ACTIVITY: Transcribe precisely those lines of the listing that fall between the line containing "Screen dimensions: 992x452" and the last line, inclusive of both.

DATA FOR THIS TASK:
= = = = = = =
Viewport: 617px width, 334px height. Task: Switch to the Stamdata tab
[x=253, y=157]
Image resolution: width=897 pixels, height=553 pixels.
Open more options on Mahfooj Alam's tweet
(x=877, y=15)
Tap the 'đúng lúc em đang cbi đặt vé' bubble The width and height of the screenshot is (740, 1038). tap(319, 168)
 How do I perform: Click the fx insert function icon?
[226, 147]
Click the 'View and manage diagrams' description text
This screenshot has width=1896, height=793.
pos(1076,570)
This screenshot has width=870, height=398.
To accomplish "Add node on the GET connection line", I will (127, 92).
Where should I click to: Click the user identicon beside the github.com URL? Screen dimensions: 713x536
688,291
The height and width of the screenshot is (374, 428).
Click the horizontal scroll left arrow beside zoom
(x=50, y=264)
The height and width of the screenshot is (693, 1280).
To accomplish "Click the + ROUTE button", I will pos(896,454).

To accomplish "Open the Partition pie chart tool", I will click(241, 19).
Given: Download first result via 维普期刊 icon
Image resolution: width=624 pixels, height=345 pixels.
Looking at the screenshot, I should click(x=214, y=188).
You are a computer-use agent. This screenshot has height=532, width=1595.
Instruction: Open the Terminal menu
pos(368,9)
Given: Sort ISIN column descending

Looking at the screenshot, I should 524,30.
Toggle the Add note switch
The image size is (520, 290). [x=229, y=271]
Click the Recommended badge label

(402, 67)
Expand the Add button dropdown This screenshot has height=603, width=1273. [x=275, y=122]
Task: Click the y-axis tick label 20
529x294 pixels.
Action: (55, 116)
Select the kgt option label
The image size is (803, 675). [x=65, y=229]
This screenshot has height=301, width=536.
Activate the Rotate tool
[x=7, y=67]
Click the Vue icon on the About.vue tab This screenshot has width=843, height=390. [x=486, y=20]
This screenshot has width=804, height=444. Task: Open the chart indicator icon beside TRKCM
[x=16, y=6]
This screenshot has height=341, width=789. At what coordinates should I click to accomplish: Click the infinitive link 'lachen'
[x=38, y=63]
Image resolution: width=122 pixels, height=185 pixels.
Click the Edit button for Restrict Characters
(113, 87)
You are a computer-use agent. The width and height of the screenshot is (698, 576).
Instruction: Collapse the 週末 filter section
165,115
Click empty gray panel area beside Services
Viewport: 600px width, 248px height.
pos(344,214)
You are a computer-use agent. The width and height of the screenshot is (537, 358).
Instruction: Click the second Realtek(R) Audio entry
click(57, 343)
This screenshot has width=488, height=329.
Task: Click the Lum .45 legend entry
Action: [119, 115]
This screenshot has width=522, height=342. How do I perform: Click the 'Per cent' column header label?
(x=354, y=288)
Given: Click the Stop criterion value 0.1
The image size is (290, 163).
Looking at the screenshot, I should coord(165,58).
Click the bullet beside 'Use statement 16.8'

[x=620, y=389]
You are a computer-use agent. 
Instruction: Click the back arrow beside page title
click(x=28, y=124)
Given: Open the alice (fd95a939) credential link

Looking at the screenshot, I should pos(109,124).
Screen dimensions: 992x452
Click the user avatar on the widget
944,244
= = = = = = =
REPLY:
Screen dimensions: 992x452
Click the user avatar on the widget
944,244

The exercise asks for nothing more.